__YOUR TASK__
If a line of the data below contains the string "will", copy it into your answer.

__SOURCE MATERIAL__
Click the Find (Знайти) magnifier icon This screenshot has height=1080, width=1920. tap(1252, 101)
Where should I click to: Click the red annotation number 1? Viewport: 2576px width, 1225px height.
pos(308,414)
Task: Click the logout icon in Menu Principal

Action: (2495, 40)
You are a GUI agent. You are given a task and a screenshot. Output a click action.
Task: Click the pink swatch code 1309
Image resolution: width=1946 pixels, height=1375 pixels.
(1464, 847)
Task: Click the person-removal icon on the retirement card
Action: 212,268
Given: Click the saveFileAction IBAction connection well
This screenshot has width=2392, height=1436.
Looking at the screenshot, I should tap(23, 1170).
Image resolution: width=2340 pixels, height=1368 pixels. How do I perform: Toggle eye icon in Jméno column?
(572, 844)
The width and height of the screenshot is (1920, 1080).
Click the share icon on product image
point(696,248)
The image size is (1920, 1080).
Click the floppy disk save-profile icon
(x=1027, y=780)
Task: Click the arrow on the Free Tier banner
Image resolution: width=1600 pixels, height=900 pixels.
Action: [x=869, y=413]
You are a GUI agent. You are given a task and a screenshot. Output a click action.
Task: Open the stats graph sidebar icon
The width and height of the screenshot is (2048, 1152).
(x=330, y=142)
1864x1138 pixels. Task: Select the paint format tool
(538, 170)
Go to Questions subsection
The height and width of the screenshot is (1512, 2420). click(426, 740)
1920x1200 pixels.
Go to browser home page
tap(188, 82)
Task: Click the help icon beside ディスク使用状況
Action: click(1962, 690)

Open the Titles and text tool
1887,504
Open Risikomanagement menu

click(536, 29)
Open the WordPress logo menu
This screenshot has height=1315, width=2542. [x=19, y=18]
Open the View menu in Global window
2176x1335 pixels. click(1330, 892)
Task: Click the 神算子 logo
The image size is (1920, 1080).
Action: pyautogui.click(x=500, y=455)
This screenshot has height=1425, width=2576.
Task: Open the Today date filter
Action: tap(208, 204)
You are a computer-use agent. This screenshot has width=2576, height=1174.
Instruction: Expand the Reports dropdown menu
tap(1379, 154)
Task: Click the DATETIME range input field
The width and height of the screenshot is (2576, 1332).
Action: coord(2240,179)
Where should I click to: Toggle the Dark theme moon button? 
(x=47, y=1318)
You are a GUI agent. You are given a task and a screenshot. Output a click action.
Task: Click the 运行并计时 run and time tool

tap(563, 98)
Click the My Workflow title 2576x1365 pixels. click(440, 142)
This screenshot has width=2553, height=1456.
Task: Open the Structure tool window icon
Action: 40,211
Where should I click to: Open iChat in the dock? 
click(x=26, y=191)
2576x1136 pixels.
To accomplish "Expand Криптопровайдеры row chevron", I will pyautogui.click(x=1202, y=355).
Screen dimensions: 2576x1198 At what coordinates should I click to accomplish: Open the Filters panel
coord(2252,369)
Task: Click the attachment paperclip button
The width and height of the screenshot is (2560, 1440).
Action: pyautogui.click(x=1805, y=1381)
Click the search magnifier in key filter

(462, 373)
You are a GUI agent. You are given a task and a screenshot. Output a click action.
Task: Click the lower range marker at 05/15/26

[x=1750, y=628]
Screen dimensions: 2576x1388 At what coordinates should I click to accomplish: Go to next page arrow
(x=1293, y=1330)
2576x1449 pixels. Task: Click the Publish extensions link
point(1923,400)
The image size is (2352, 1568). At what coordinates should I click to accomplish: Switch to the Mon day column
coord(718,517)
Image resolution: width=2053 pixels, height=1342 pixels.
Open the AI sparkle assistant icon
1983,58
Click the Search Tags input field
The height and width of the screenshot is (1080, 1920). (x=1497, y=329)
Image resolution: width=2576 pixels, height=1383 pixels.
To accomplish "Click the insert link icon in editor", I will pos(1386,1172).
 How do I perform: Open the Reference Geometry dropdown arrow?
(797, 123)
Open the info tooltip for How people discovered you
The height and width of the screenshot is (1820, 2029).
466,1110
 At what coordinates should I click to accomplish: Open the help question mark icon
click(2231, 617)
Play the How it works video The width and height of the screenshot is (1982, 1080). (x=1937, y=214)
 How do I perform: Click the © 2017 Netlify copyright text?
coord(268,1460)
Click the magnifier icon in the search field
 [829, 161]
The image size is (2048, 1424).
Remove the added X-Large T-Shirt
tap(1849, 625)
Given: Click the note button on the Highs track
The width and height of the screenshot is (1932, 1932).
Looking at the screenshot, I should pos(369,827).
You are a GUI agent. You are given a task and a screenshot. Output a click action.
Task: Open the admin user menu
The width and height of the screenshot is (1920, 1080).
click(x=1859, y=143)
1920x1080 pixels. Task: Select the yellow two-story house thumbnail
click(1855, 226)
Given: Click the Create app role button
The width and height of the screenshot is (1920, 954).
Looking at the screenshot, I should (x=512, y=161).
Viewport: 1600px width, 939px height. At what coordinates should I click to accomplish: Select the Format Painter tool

__RESULT OF THE TASK__
To accomplish "Expand Криптопровайдеры row chevron", I will pyautogui.click(x=1202, y=355).
To accomplish "Click the insert link icon in editor", I will pos(1386,1172).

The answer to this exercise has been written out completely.